● **Collected data**
____________

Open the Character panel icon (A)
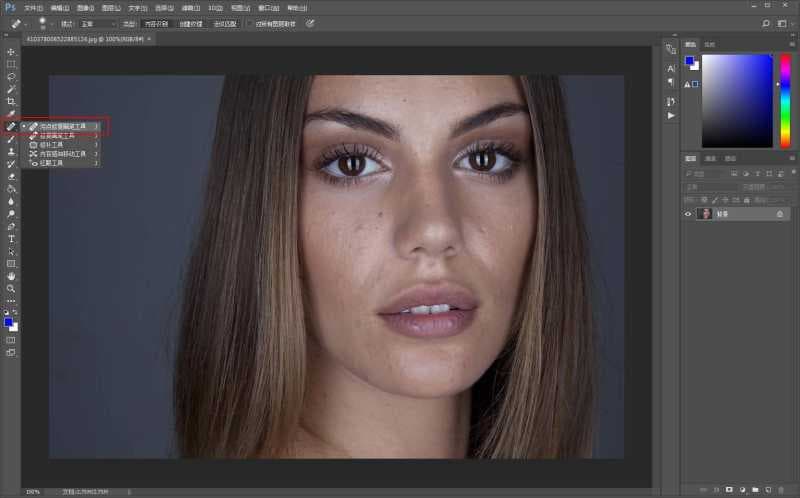The image size is (800, 498). [x=670, y=69]
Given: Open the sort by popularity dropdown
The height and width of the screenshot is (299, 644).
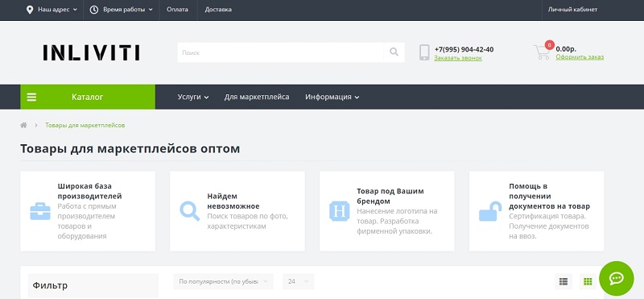Looking at the screenshot, I should point(224,282).
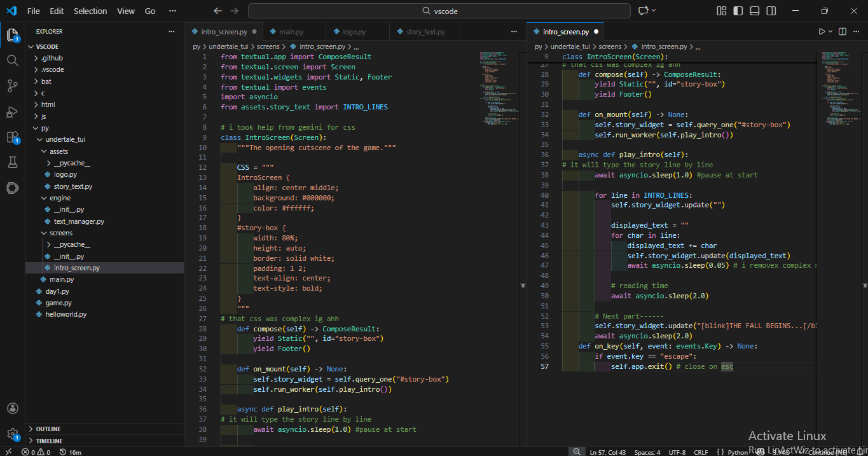Collapse the undertale_tui folder
This screenshot has width=868, height=456.
[x=65, y=139]
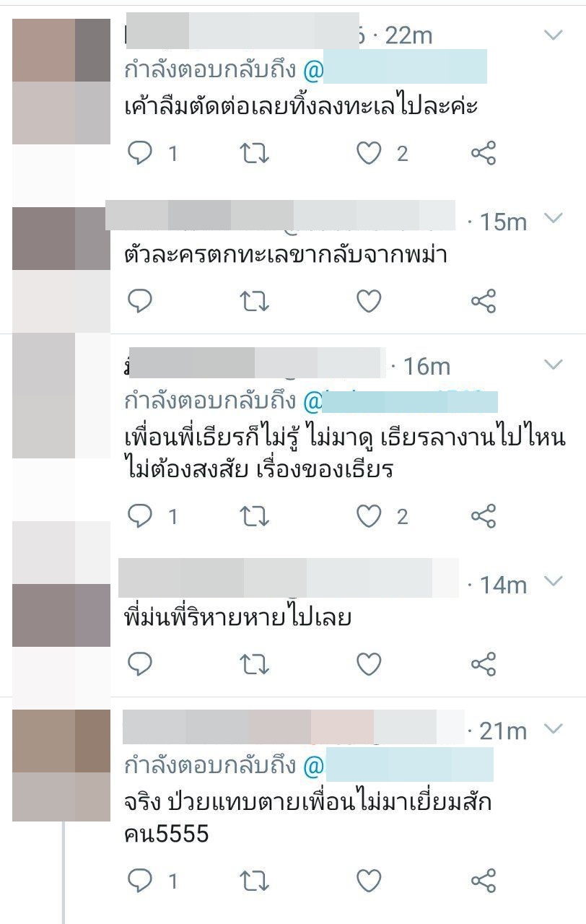The image size is (586, 924).
Task: Open the 14m tweet text
Action: [237, 619]

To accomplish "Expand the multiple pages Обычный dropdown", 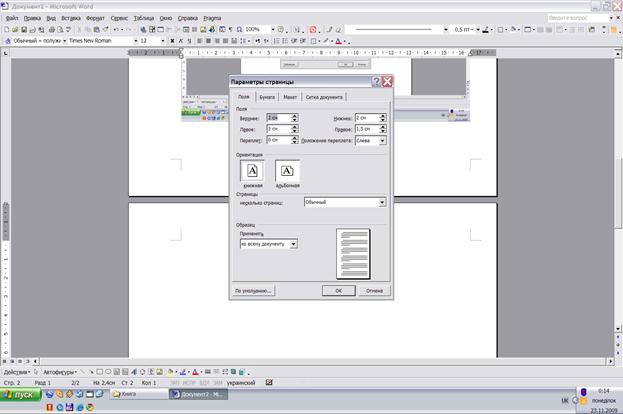I will pos(382,202).
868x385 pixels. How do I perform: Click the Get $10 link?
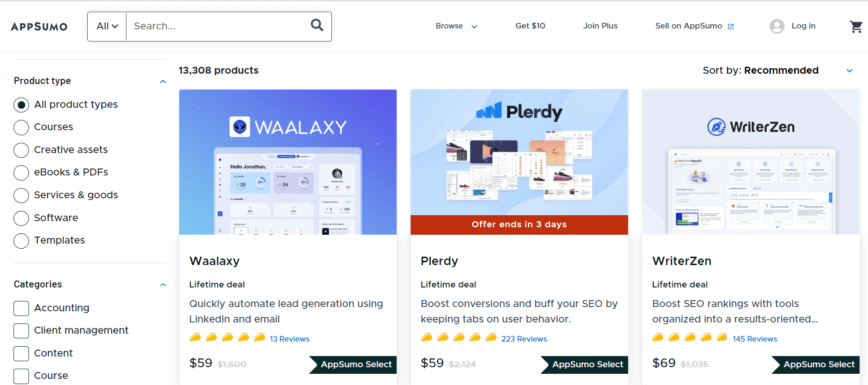[530, 26]
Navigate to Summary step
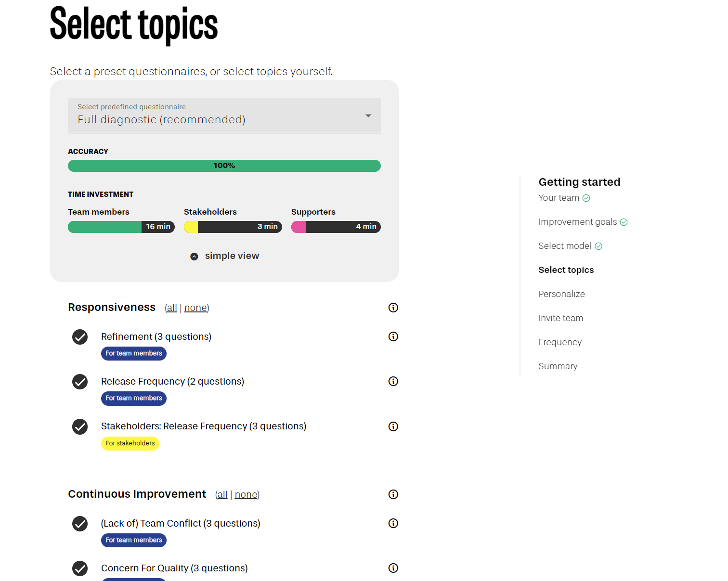Viewport: 728px width, 581px height. tap(558, 366)
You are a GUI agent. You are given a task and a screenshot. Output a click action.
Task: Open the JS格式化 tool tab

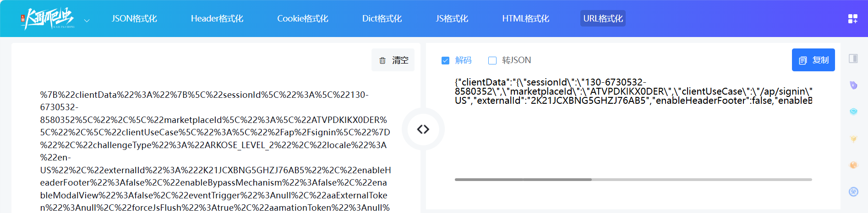[x=452, y=19]
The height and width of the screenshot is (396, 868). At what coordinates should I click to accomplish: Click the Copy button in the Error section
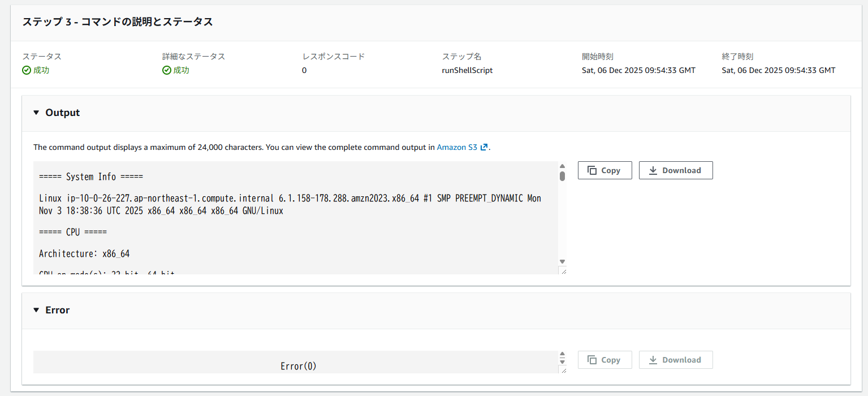coord(604,360)
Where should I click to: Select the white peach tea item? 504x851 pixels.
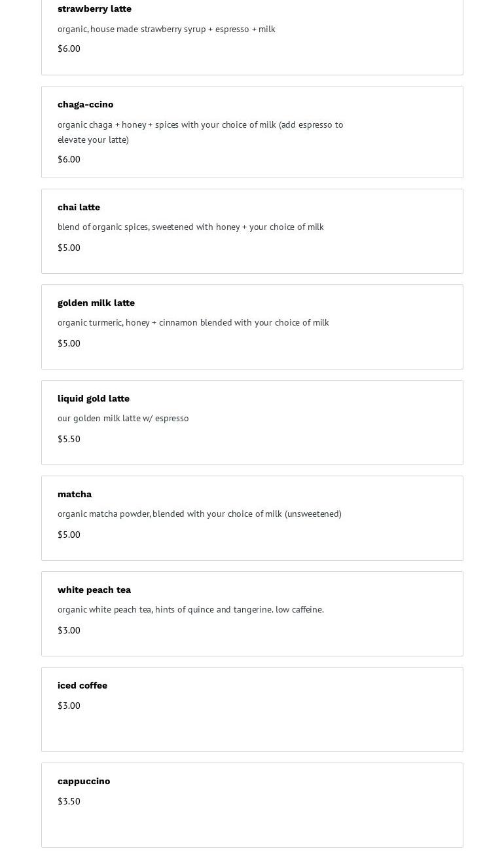click(252, 614)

____________

● **YOUR GOAL**
Write out exactly the lines from the one that contains "Navigate to Summary step" through the last line of the data above, both included. Leave every picture out.

● **YOUR SOLUTION**
Navigate to Summary step
Viewport: 728px width, 581px height. tap(558, 366)
You are a GUI agent. You are given a task and a screenshot. Output a click action.
Task: Open the JS格式化 tool tab

[x=452, y=19]
The height and width of the screenshot is (396, 868). At what coordinates should I click to accomplish: Click the Copy button in the Error section
coord(604,360)
Where should I click to: Select the white peach tea item? 504x851 pixels.
click(252, 614)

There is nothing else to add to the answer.